Chrissy’s Review: The Charity Chip by Brock Booher

The Charity ChipThe Charity Chip
written by Brock Booher
published by Sweetwater Books, an imprint of Cedar Fort

find it here: (affiliate links) Barnes & Noble, Amazon, Book Depository, Goodreads

Disclosure: I did some editing work on this title through EFC Services, LLC. After that work was completed, I was asked by the author to review the book. I received a copy of this book for review purposes. Although I was compensated for the editing work, it in no way affected the outcome of my review. My review is my honest opinion of the book.

Did I enjoy this book: 
I really did enjoy this book. I read it every free chance I had and didn’t want to put it down until the very end.

Julio won me over in the beginning. He is a character worth rooting for. You worry about him. You hope for him. You want him to get out of the slums and have a better life. I can’t imagine what it would be like to have a life like Julio’s. He’s so young, yet he has to be a grown up. He has potential; that much is evident from his dealings with others, the skills he is learning from his landlord, Dr. Barilla, and his outlook on his life. He is smart enough to ask for help and advice, and his instincts are pretty good.
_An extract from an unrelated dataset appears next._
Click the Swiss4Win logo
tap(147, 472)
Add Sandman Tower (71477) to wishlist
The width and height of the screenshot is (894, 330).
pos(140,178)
As with many twins, Julio and Raul are very different. And I was not a fan of Raul’s. He was a brat, and I didn’t feel bad for him. I wanted him to shape up. I wanted him to acknowledge the things that his brother was doing to help him. I wanted him to leave los mALditos. That gang was a bunch of punks. On the other hand, I should not have been a fan of Isak’s, but he is a fantastic character. You want to hate him, loathe him. But you also kind of like him, despite what he’s doing. And I know that sounds awful, but you will understand once you read the book. I think he has a decent heart; he just doesn’t act accordingly all the time. Dr. Barilla is a decent man. He helps out those who can’t afford medical treatment, but his past and present aren’t stellar. He is trying to make right. His first step in the right direction is helping Julio and Raul.

The Charity Chip ends leaving you satisfied but wanting more.


Would I recommend it: Absolutely.


About the book – from Goodreads: 
Life on the streets of Lima is already difficult for Julio, but now that digital money has replaced hard currency, survival is virtually impossible. Isak comes to his rescue and offers him a chance at a better life through a hi-tech humanitarian program. The only catch is a microchip implanted between the thumb and forefinger of the hand. At first life improves dramatically, but when another participant dies mysteriously, Julio suspects that the chip does more than just dispense charity. Now he must uncover the truth behind the charity chip before someone else suffers the same fate.





  1. Ah…Another that I don’t recall seeing before, and one that is hard to put down! Satisfied but wanting more is something that calls out to me. I hate when a book isn’t complete in conclusion.